Spucker haben die Tora nicht verstanden

Michael Wolffsohn Foto: picture alliance/dpa

Auch orthodoxen Juden muss man manchmal jüdischen Nachhilfeunterricht erteilen. Besonders in Jerusalem halten sich orthodoxe Aktivisten für vorbildlich jüdisch, wenn sie Christen oder Muslime bespucken oder gar schlagen. Der deutsche Dormitio-Abt Nikodemus Schnabel wurde kürzlich einmal mehr von orthodoxen Jugendlichen auf der Straße in Jerusalem bespuckt und vulgär-pornografisch verflucht.

Mit Worten, die man weder in der Tora noch im Talmud findet, wohl aber beim vereinigten Pöbel aller Länder. Ausgerechnet orthodoxe Juden, die sich und alle Juden durch Geburt für »auserwählt« halten, denken und reden »wie alle Gojim«, sprich: alle Völker. Sakrileg eins. Auserwähltheit à la carte. Missverstandenes Judentum.

Auserwähltheit à la carte. Missverstandenes Judentum.

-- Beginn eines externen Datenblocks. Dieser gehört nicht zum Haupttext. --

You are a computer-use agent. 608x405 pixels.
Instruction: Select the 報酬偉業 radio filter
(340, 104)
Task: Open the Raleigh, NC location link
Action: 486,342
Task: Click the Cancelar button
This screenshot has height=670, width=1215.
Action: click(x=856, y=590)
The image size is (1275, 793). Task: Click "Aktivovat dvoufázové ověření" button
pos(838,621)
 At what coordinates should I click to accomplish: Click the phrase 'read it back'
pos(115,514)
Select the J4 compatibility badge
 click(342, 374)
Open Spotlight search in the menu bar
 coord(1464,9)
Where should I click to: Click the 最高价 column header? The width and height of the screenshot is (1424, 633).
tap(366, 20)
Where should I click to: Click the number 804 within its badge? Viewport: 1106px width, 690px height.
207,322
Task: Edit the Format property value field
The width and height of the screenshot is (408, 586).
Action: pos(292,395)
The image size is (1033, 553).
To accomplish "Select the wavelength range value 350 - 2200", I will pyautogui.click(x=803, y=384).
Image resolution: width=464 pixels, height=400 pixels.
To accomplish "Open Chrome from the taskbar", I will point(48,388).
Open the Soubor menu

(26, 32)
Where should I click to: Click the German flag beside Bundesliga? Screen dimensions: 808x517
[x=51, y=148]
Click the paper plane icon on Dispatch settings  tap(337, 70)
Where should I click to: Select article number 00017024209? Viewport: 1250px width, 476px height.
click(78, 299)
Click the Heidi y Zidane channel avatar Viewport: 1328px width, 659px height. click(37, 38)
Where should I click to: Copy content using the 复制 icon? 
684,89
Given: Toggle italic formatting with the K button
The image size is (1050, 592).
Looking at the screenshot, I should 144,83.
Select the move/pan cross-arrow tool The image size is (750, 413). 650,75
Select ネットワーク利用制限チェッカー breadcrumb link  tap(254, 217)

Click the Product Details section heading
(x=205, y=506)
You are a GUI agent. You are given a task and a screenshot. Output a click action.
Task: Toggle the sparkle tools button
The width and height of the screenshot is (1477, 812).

Jene orthodoxen Juden vertiefen sich tagein, tagaus stundenlang in Tora, Talmud und Tradition, doch Elementar-Jüdisches gehört offenbar nicht in ihren Lehrplan. Vielleicht haben sie ausgerechnet dieses so fundamentale Tora-Gebot aus dem 3. Buch Mose 19,18 vergessen (wollen): »Liebe deinen Nächsten wie dich selbst.« Nun gut, sagen manche, damit wären nur die jüdischen Nächsten gemeint. Irrtum und damit Sakrileg zwei, denn im 3. Buch Mose 19,34 heißt es: »Der Fremde, der sich bei euch aufhält, soll euch wie ein Einheimischer gelten, und du sollst ihn lieben wie dich selbst; denn ihr seid selbst Fremde in Ägypten gewesen. Ich bin der Herr, euer Gott.«

Wir Juden beklagen uns zu Recht seit Jahrtausenden über Judenhass. Jüdischer Hass gegen Christen oder Muslime ist ebenso verwerflich. Da sich jener orthodox-jüdische Pöbel sogar in der »gojischen« (nichtjüdischen) Pornosprache auskennt, sei ihm – baruch haschem (Gʼtt sei gesegnet) – ein stubenreines deutsches Sprichwort empfohlen: »Was du nicht willst, das man dir tuʼ, das fügʼ auch keinem andern zu.«

Der Autor ist Historiker und Publizist.